The Cedars-Sinai Newsroom recently spoke with Jane Tavyev Asher, MD, director of the Division of Pediatric Neurology at Cedars-Sinai Guerin Children’s, about how screens affect children and teens differently depending on their age, and what parents can do to set healthy boundaries for screen time.

What is the recommended amount of screen time for children in different age groups?

Before the COVID-19 pandemic, the American Academy of Pediatrics had fairly strict guidelines: no screen time at all for children under age 2, and minimal exposure for ages 2 to 5. Ideally, screen time should be under an hour a day. For ages 5 to 11 and older, less than two hours per day.

Since the pandemic shifted much of our education and social lives online, we’ve had to adapt those guidelines a bit. Still, research continues to support limiting screen time to less than two hours a day for older children as well. Exceeding that amount has been associated with increased risks of anxiety, depression and other emotional challenges.

How can excessive screen time affect young children’s developing brains?

The general consensus among developmental pediatricians is that children under age 3 should have little to no screen exposure. That’s because their brains are in a critical stage of development, with key processes like myelination, the biological process that speeds up the nerve transmission to the brain, and neural pathway formation actively taking place.

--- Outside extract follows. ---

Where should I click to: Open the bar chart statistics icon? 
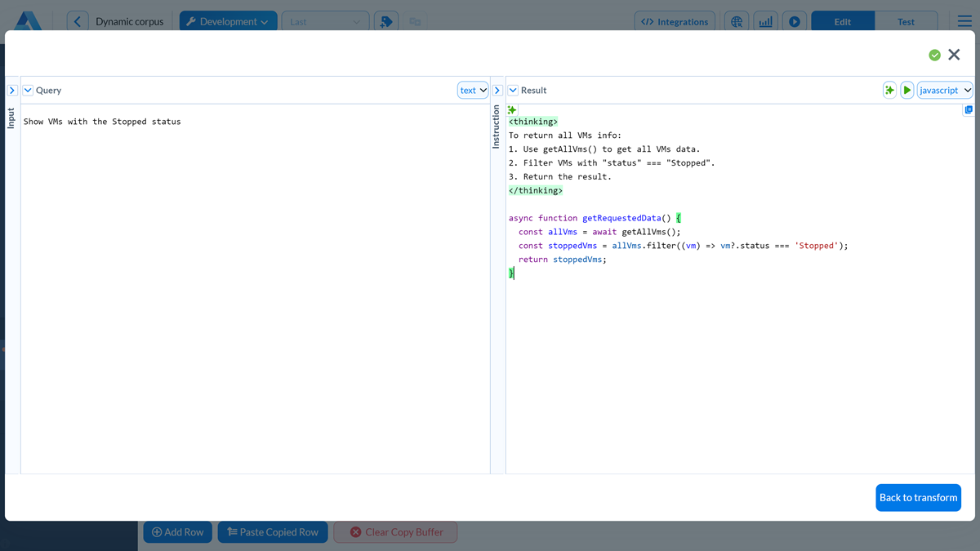click(x=765, y=20)
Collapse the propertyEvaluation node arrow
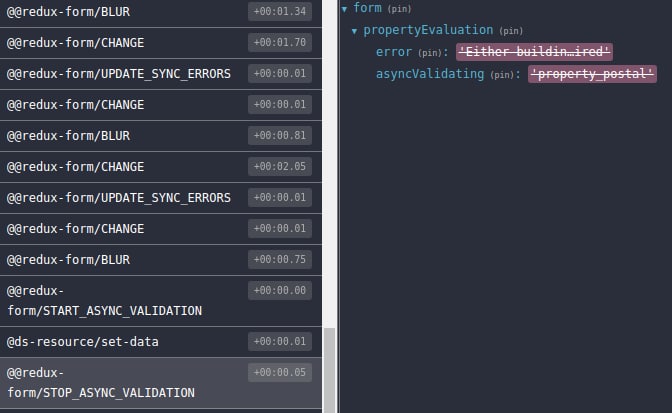This screenshot has width=672, height=413. (x=355, y=31)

When a young brain is exposed to too much screen time, it can overstimulate the visual cortex—the part of the brain that processes images—at the expense of the auditory cortex, which is vital for developing social skills and language. Ideally, we want their early learning to be grounded in real-world, interactive face-to-face experiences—not passive viewing.

How does screen time via social media impact brain development in teenagers?

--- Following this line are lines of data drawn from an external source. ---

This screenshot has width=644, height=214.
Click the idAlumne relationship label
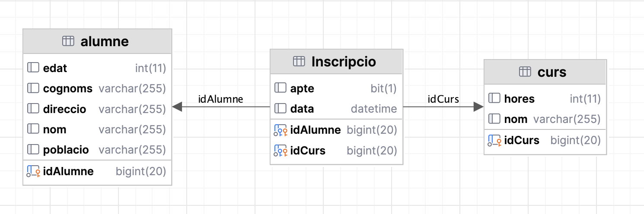(220, 99)
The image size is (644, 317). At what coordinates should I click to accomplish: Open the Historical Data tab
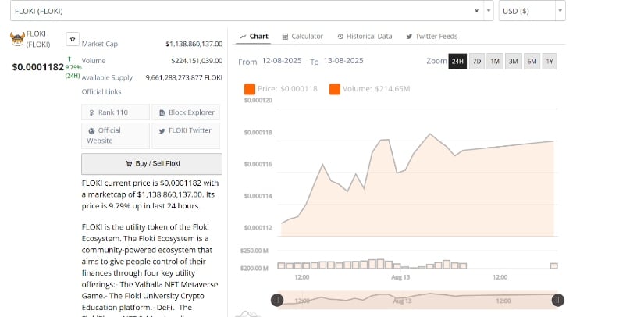click(x=365, y=37)
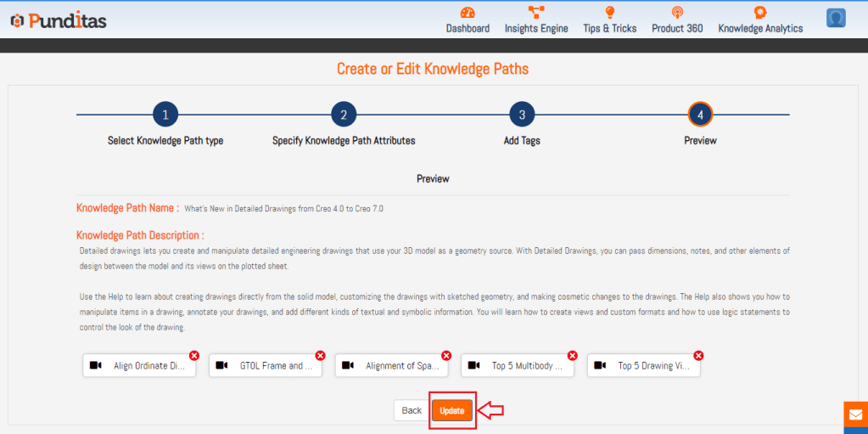Image resolution: width=868 pixels, height=434 pixels.
Task: Click the Tips & Tricks lightbulb icon
Action: pyautogui.click(x=609, y=13)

Adolescence is a time when the brain is deeply focused on social development and seeking acceptance from peers. Before social media, that feedback loop was limited to in-person interactions with a small group of peers. But now, through apps and platforms, teens are exposed to a constant, amplified stream of approval or disapproval on a much larger scale.

That amplification can be harmful. It places undue stress on the adolescent brain, increasing the risk of social anxiety, low self-esteem and even depression.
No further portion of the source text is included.